Terim'in açıklamalarından öne çıkan başlıklar şöyle:
'BÖYLE ŞIMARIKLIKLARLA GÜNDEME GELMEKTEN…'
Son günlerde ülkede Mehmetçikler toprağa düşerken, gençleri eğitmek için var gücüyle savaşan genç öğretmenlerimiz hain saldırılarda can verirken, dışarıdaki düşmanların hepsi ülkemizin karşısında dururken, içeriden ve dışarıdan bir çok düşmanla mücadele ederken, böyle bir şımarıklılıkla gündeme gelmekten büyük bir hicap duyuyorum. Ama, dünyanın kendi etrafında dönmediğini kendi derdimin en büyük dert olmadığını, yaşananlardan kısa bir süre sonra kimsenin bu konuyu umursamayacağını bildiğim için açıkçası çok da üzülüyorum. Yine de bir söz verdim. Olayları elimden geldiğince açıklamaya çalışacağım.

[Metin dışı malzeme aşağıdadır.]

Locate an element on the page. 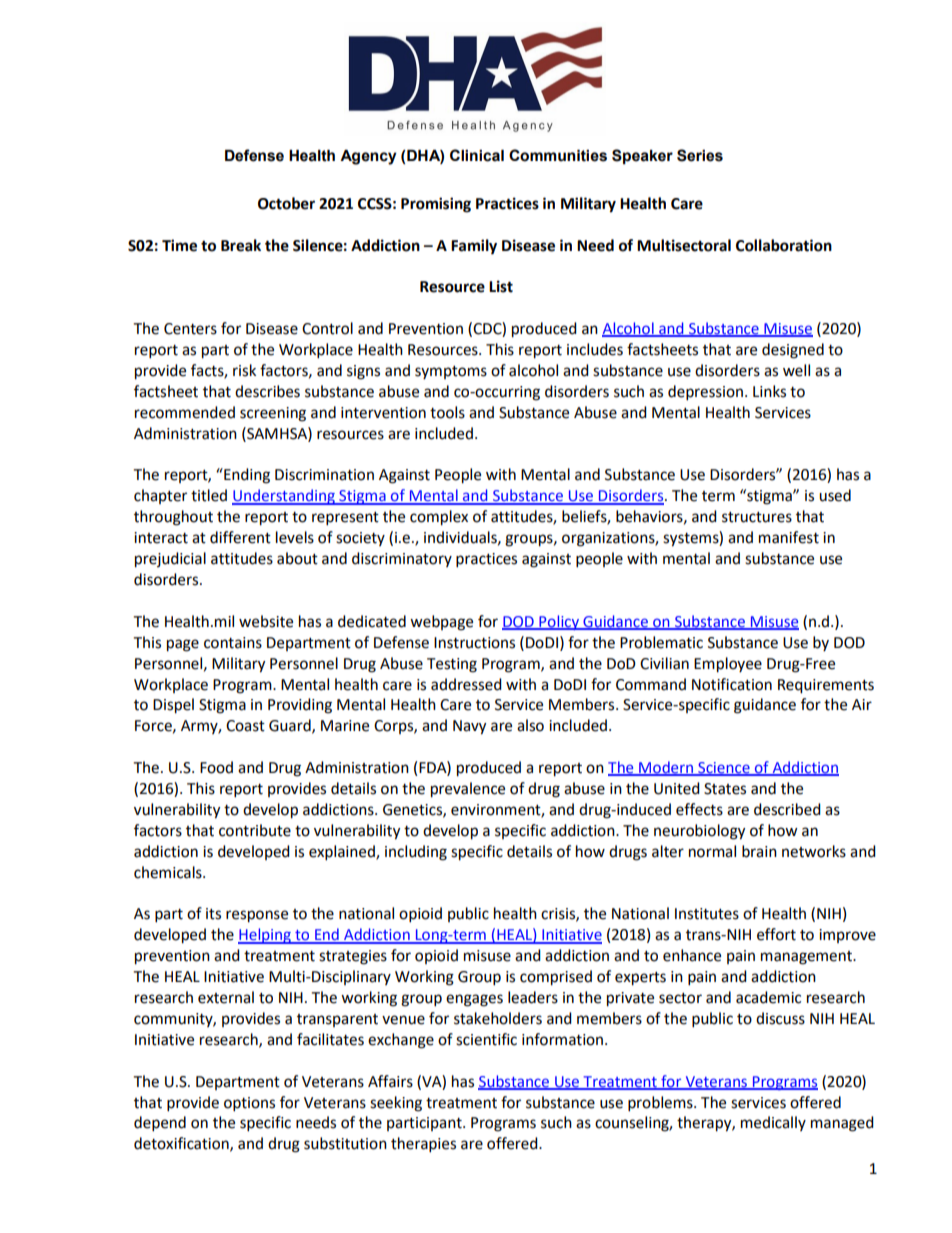 This page has width=952, height=1233. October is located at coordinates (286, 203).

'GAZETECİLERİ UÇAĞA BEN ALDIM'
Olay Bilal Meşe olayı değildir. Olay gazetecilerin uçağa alınması meselesi de değildir. Gazetecileri uçağa ben aldım. 3 ay önce programları yaparken, ramazana denk gelirken, Hocam 1070 km Üsküp veya Trieste… Eğer bizim uçağımızla gelmezlerse, zaten Makedonya maçı gece 12'de bitiyor. O durumda sahura kadar yolculuk yapacaklar. Bu ilk uygulamamız değildir. Sizin müdürleriniz de geldi. Bütün genel yayın yönetmenleriyle de beraber gittik. Çok da hoş oldu. Bizim her tarafımızı öğrenmiş olurlar. Ben oyuncuya da söyledim. Uygulamaya oyunculara söylemek zorunda değil. Ayrıca gazeteler parasını TFF'ye veriyor. Biz ilk sıralardan itibaren sizi alıyoruz. Bir baraj kuruyoruz, arkasına da oyuncularımızın rahat edeceği bir uygulamaya gidiyoruz.
'O SIRADA MAÇ İZLİYORDUM'
- Ben uçaktaydım. O oyuncu (Arda Turan) diyor ki basına; 'Size buraya aldıranın.. hadi neyse' diye. Doğru mu? Ben buradayım. Benim yerim belli! Uçaktaki olayın olduğu yerle benim oturduğum yerin arasında epey mesafe var. Hostes ile gazeteci arasında tartışma var sandım. Ben o sırada iPad'den maç izliyordum.
'ARDA GÜLÜYORDU'
Sonrasında baktım, baya gülen bir oyuncu (Arda Turan) gördüm. Demek ki sorun yok diye düşündüm. Baya gülüyordu. Olay bana sahurda anlatıldı. Uçaktan inip arabama bindikten sonra bana her şeyi anlattılar. Ben de şimdi yatın, sabah hallederiz dedim. 'Üzerine yatın, sabah halledeceğiz' dedim. Ertesi gün bana müsaade edin dedim federasyona. Arda'nın yaptığının karşılığı zaten belliydi. Arkamızdan konuşulanları bilmiyoruz. Öyle bir sıkıntısı varsa (Arda), yüzüme söyleyecek. Bizim yerimiz, yurdumuz belli.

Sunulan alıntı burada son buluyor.